Extrait de texte:
• • • • •

Tout le monde va mal dans ce premier roman irrésistible du Britannique Sam Byers, Idiopathie (Seuil), y compris les vaches qui succombent à une étrange épidémie, emblématique de la folie d'un monde où cynisme et narcissisme sont rois.

«C'est devenu tellement populaire d'être cynique. Ne pas l'être, ce n'est pas cool, et ça c'est un péché mortel!», sourit l'auteur de 34 ans à l'allure juvénile dans un entretien à l'AFP.

Ce roman aux dialogues impitoyables, traduit en neuf langues et déjà un succès outre-Manche, est paru en juin aux États-Unis. Il sortira en France le 22 août.

Maître de l'autodérision «so British», Sam Byers vit à Norwich, dans le Norfolk. Il a mis quatre ans à peaufiner cette comédie cinglante, qui dissèque les failles d'une génération anxieuse et individualiste. Le journal anglais The Telegraph l'a désigné comme l'un des cinq meilleurs romanciers de l'année.

«Cette génération de trentenaires a grandi avec l'idée qu'il fallait analyser ses sentiments, en parler, trouver son bonheur en se demandant sans cesse «que dois-je penser? Ce que je ressens est-il normal ?» Et cette obsession d'eux-mêmes les paralyse», remarque Sam Byers, de passage à Paris.

Dans Idiopathie, il y a la sarcastique Katherine, qui n'aime rien ni personne. La trentaine acerbe, coincée dans un emploi à Norwich qu'elle dit détester, elle se complaît dans le conflit et déprime. Son ex, le raisonnable Daniel, qui travaille dans un centre de recherche biologique, ne se porte guère mieux, empêtré dans une relation faussement fusionnelle avec sa nouvelle compagne Angelica, une écolo bobo. Les «je t'aime» se doivent de rythmer chacune de leurs paroles...

• • • • •

Données fournies:
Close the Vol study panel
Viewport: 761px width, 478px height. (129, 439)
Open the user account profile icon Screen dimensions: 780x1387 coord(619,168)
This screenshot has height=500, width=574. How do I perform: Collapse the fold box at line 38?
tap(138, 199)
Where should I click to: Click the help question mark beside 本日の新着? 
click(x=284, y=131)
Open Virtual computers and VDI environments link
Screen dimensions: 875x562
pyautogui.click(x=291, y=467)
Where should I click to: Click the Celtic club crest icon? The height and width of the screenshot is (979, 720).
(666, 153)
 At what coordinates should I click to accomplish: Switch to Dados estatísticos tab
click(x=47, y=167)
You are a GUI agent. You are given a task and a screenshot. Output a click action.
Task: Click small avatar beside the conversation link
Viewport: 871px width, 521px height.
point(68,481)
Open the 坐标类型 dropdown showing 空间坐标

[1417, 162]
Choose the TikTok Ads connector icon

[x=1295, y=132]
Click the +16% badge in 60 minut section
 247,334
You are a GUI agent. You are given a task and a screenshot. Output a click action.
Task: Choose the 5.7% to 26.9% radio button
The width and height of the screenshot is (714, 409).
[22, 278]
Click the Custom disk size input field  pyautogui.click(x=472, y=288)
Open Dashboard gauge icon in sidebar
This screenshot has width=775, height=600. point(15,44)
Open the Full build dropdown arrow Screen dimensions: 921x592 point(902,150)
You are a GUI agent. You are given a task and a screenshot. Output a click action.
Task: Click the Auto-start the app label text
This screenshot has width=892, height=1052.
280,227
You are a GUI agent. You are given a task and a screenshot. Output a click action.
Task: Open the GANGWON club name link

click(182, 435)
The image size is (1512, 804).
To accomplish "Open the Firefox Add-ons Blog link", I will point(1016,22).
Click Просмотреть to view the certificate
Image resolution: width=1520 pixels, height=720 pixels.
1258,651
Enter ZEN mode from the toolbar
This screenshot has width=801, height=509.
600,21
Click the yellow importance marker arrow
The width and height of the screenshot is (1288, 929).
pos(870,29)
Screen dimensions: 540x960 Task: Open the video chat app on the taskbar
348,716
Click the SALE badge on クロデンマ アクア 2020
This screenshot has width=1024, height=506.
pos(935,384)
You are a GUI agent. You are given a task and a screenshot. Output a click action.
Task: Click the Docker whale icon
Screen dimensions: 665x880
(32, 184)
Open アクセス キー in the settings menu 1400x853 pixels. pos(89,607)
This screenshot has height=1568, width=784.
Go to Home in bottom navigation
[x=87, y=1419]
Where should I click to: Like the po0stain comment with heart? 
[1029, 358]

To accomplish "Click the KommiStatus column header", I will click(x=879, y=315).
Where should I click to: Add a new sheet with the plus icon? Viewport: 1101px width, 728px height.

• • • • •

Explorer le contenu:
(1) Recopiez fidèlement le passage de l'article sur Idiopathie qui va de « Ce roman aux » jusqu'à « passage à Paris. » inclus.
(2) Écrivez la suite de l'article sur Idiopathie en reprenant après sa dernière phrase.
Les lignes n'ont aucun rapport avec l'article sur Idiopathie.

Vos réponses écrites:
(1)
Ce roman aux dialogues impitoyables, traduit en neuf langues et déjà un succès outre-Manche, est paru en juin aux États-Unis. Il sortira en France le 22 août.

Maître de l'autodérision «so British», Sam Byers vit à Norwich, dans le Norfolk. Il a mis quatre ans à peaufiner cette comédie cinglante, qui dissèque les failles d'une génération anxieuse et individualiste. Le journal anglais The Telegraph l'a désigné comme l'un des cinq meilleurs romanciers de l'année.

«Cette génération de trentenaires a grandi avec l'idée qu'il fallait analyser ses sentiments, en parler, trouver son bonheur en se demandant sans cesse «que dois-je penser? Ce que je ressens est-il normal ?» Et cette obsession d'eux-mêmes les paralyse», remarque Sam Byers, de passage à Paris.

(2)
Et puis il y a Nathan, qui fut leur ami et pourvoyeur de drogue. Il fera un séjour en psychiatrie pour une tentative de  suicide, un événement dont sa mère s'emparera sans scrupule pour pondre un témoignage, en passe de devenir un best-seller. Tous trois vont se retrouver lors d'une soirée explosive. Quant aux vaches, elles sont décimées par une épidémie dont les symptômes ne sont rien d'autre qu'une métaphore du malaise général.

«La mère de Nathan est indéfendable, celle de Katherine, insupportable. Les relations entre parents et enfants sont un autre thème du roman. Et ce n'est pas à sens unique. Les torts sont en quelque sorte partagés», ajoute Sam Byers.

«Aujourd'hui, les jeunes vivent une très longue adolescence, contrairement à leurs parents qui étaient déjà installés, avec un conjoint, un boulot, un enfant, à 25 ans», relève l'auteur. «Même si ce n'était pas mieux avant».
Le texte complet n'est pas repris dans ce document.